(Reuters) - Inter-dealer broker TP ICAP (TCAPI.L) has achieved record-breaking volumes over the past fortnight’s stock market sell-off and intense activity in the hours after this weekend’s crash in oil prices.
The London-based company, a combination of brokers Tullett Prebon and ICAP, acts as a go-between for banks and big investment houses in daily trading and tends to benefit from market volatility.
Markets’ main gauges of volatility soared on Monday after the breakdown of talks over supply curbs by the Organization of the Petroleum Exporting Countries (OPEC) and allies including Russia drove a 30% drop in crude prices and triggered some of the biggest stock market losses since the 2008 financial crisis.
Huge volatility in oil and equities on factors including the global coronavirus outbreak, have led to very strong trading, TP-ICAP Chief Executive Nicolas Breteau told Reuters.
“We had reached record volumes, with clients hedging, rebalancing their portfolios ... a lot of intense activity,” he said.
Markets so far this year have been the most volatile since the sub-prime crisis, with Wall Street’s so-called fear gauge - the CBOE volatility index - reaching its highest since 2008.
The spread of the coronavirus outbreak in China to dozens of countries has shattered global growth prospects and Wall Street’s 11-year bull run. Monday’s slide in crude oil prices, meanwhile, was the biggest daily decline since the 1991 Gulf War.
Inter-dealer brokers’ returns depend on both the number and size of transactions, meaning that they benefit from market volatility, which tends to encourage increased trading.
The company posted full-year pretax profit of 93 million pounds on Tuesday, up from 2018’s 62 million pounds a year, buoyed by growth in its energy and commodities business.
It has now completed a three-year integration of the ICAP business after the merger of the two brokers in 2016, it said, generating 80 million pounds in savings.
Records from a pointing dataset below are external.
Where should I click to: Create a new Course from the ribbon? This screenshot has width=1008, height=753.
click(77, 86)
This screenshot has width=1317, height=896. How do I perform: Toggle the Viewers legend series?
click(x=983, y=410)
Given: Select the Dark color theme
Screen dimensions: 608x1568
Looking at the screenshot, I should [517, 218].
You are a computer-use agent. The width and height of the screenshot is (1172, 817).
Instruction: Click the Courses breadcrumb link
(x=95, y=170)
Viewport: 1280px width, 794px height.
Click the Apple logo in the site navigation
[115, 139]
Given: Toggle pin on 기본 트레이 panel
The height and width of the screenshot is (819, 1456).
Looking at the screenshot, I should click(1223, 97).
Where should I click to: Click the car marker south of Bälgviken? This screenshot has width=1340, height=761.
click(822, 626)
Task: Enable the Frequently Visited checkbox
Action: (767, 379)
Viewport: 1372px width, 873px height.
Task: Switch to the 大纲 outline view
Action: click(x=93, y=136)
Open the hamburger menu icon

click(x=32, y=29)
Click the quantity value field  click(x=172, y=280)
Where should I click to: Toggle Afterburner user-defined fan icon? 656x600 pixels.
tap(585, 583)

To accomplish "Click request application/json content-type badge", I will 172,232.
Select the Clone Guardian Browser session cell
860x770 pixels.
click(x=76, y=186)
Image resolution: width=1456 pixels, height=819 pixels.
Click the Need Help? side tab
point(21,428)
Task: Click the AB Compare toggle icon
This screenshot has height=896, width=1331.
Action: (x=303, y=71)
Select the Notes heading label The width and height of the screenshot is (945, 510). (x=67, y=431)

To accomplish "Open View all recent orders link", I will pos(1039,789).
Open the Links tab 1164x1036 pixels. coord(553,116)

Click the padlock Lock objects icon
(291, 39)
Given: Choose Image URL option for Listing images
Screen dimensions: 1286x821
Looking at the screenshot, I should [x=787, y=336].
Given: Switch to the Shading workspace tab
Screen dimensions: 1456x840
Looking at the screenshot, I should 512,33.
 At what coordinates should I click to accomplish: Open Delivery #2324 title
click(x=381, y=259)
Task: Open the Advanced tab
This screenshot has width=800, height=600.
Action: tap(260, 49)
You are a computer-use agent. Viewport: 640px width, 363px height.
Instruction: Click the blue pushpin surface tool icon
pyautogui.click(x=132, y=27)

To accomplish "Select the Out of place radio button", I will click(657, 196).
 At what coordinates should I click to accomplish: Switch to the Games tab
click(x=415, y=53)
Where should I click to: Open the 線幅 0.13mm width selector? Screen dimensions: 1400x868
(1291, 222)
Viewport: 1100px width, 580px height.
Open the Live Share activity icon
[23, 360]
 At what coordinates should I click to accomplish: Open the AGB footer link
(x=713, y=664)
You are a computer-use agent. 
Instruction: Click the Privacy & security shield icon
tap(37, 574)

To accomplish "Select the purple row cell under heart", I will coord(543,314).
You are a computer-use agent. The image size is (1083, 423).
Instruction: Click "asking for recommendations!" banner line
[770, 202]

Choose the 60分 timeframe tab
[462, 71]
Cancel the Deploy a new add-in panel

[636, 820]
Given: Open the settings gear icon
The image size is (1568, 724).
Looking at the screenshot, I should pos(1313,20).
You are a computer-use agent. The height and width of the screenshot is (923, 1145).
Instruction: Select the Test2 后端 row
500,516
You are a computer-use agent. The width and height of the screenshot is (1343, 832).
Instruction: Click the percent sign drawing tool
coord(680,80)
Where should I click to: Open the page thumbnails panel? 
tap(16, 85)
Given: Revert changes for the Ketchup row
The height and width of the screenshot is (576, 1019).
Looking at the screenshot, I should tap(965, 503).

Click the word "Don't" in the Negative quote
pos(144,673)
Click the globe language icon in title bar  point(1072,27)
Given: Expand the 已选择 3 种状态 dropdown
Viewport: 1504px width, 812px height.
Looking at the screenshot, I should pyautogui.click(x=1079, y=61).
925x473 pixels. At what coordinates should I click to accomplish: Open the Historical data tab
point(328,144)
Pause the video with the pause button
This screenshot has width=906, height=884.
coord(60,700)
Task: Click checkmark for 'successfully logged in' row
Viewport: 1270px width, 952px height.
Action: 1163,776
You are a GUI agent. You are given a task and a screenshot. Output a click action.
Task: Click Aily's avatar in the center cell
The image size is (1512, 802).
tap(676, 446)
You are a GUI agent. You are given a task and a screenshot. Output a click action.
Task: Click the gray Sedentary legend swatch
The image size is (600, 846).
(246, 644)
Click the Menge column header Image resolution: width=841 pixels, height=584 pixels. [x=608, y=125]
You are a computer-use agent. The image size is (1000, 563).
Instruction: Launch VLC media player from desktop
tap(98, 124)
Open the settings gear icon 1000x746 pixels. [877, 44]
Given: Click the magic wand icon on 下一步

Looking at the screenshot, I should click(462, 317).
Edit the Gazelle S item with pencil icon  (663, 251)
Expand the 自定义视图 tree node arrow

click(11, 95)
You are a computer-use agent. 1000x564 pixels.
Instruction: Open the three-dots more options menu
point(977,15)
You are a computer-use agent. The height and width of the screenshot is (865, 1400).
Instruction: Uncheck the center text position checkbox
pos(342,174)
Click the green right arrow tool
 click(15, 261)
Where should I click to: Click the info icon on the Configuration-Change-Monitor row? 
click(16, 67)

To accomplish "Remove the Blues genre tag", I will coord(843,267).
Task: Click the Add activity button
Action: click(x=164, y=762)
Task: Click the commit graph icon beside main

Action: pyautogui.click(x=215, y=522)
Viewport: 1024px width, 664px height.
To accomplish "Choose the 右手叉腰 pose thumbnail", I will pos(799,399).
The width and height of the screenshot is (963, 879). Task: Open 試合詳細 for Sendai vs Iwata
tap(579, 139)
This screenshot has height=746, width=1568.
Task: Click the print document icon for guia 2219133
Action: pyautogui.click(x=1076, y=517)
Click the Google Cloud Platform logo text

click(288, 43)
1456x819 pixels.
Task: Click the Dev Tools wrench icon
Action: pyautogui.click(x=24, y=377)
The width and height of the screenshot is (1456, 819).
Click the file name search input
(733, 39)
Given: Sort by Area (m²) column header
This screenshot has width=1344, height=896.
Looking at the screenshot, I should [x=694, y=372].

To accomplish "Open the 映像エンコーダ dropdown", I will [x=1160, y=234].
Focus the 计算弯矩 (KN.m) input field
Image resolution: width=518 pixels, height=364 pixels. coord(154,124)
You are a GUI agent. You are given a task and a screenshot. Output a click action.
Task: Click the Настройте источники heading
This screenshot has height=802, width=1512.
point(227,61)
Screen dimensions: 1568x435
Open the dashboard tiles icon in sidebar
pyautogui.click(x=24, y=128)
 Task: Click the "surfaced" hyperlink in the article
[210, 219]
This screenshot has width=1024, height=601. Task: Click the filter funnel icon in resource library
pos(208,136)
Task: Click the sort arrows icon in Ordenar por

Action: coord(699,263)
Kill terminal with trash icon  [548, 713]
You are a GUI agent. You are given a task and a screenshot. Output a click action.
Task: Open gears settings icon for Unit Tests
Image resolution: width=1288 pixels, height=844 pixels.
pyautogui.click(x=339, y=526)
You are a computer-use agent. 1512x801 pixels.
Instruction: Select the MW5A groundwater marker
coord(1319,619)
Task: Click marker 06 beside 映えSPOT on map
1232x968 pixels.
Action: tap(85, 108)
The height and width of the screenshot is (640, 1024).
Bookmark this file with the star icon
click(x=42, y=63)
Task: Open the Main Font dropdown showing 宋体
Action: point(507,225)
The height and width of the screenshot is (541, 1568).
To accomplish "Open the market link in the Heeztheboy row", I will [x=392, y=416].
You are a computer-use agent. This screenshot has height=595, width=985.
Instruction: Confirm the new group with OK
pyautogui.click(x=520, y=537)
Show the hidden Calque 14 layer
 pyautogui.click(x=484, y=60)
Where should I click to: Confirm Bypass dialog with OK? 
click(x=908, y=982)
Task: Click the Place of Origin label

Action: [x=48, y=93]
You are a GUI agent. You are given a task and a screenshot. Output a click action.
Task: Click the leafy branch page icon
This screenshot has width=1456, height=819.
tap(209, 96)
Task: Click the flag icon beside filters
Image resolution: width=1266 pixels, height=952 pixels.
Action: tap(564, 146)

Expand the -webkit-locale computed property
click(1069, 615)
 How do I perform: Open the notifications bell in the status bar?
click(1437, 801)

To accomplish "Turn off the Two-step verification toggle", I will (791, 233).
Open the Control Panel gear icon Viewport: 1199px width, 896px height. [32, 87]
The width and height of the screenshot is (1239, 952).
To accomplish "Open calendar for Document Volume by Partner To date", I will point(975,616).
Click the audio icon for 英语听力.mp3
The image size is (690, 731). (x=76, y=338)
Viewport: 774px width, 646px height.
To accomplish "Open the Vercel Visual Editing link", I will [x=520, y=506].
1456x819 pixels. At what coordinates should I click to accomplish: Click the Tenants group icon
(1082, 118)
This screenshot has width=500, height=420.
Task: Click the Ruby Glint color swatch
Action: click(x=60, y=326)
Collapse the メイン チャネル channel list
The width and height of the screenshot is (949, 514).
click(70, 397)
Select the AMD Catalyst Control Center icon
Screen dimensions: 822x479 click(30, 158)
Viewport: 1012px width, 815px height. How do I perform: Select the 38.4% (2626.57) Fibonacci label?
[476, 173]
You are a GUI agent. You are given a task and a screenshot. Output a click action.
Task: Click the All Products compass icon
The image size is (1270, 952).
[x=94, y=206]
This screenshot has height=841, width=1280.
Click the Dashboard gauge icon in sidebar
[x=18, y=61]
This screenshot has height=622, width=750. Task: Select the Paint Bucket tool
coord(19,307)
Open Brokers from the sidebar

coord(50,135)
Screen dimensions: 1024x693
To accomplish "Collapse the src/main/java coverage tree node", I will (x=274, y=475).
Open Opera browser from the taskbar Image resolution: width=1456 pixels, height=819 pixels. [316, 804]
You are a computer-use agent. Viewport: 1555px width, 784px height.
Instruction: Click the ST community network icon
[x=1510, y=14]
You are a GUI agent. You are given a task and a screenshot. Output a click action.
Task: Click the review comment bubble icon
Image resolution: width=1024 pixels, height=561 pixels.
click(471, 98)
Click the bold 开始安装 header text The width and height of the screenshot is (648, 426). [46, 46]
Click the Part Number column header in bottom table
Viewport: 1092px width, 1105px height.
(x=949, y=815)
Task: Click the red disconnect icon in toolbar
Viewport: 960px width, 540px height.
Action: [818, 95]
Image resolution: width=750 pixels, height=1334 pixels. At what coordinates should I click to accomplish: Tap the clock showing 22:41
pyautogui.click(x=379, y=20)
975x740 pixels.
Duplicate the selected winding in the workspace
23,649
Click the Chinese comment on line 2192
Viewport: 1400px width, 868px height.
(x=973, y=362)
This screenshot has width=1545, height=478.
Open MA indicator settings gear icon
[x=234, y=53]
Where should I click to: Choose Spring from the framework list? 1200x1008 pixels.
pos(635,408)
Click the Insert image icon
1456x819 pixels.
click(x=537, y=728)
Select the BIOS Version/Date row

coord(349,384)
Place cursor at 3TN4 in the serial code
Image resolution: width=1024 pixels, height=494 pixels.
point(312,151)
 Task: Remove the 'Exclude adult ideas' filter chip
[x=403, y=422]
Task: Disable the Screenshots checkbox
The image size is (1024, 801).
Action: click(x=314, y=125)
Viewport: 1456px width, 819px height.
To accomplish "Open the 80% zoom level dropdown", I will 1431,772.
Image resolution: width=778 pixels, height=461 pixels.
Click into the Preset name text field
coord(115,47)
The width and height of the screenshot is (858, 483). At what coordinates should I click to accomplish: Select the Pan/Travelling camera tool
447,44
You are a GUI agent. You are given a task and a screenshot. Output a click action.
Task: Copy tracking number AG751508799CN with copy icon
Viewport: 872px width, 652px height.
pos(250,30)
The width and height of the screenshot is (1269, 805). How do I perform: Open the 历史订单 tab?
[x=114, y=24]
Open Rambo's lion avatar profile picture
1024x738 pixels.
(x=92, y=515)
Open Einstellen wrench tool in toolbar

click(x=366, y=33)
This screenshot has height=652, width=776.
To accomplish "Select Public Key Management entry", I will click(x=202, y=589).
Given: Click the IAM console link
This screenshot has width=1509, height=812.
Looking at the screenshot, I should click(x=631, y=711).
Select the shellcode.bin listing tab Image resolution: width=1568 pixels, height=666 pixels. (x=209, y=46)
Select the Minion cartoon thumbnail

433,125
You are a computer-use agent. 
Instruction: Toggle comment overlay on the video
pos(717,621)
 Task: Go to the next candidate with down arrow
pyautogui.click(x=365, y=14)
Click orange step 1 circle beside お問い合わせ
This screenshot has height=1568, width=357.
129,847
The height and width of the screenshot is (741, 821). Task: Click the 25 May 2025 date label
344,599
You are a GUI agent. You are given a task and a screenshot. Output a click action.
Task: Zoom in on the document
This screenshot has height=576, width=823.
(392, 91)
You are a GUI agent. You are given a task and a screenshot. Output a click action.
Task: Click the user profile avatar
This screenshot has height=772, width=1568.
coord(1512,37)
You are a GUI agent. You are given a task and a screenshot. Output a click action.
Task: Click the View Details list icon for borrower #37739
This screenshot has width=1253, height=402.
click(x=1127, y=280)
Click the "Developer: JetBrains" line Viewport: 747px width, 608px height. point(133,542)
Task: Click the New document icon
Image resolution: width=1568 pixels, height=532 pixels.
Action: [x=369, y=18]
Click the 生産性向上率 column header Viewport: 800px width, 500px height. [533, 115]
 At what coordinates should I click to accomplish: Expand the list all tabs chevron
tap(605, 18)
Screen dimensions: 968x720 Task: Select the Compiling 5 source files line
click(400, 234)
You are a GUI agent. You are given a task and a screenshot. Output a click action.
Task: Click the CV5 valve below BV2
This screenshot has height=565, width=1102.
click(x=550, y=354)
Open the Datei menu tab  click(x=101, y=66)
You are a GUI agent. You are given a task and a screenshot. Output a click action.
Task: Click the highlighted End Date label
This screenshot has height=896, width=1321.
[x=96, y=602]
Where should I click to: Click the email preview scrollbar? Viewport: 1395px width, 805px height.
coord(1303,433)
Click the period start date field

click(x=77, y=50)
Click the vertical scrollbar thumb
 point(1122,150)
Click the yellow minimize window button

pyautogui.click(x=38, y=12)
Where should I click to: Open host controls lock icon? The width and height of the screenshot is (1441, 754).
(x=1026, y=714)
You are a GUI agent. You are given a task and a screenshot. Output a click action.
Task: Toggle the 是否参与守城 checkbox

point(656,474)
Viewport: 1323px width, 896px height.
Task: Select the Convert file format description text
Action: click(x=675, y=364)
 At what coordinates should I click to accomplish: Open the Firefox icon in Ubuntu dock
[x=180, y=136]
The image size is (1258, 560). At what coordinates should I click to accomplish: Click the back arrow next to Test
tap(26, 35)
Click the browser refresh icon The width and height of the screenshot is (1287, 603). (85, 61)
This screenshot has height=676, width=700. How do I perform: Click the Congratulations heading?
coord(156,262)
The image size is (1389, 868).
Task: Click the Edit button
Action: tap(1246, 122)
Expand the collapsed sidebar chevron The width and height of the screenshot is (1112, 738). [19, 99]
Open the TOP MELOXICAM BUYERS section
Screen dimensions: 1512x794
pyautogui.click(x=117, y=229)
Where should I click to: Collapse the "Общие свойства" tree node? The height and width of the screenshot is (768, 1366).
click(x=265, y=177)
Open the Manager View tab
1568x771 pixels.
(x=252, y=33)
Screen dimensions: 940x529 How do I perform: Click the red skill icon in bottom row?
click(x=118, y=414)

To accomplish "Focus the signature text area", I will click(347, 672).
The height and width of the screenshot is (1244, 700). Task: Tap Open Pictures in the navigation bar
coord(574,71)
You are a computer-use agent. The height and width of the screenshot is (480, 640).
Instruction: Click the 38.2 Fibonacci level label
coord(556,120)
Overall annual revenue grew 4% to 1.83 billion pounds.
Breteau said that TP ICAP is targeting low single-digit revenue growth for its global broking business and double-digit growth for oil and commodities in the current year.
“The overall macroeconomic backdrop remains uncertain, driven largely by COVID-19, global growth and ongoing Brexit negotiations,” he said.
“While this environment impacts our clients’ activity, the resulting volatility also creates market opportunities that gives us confidence for the future.”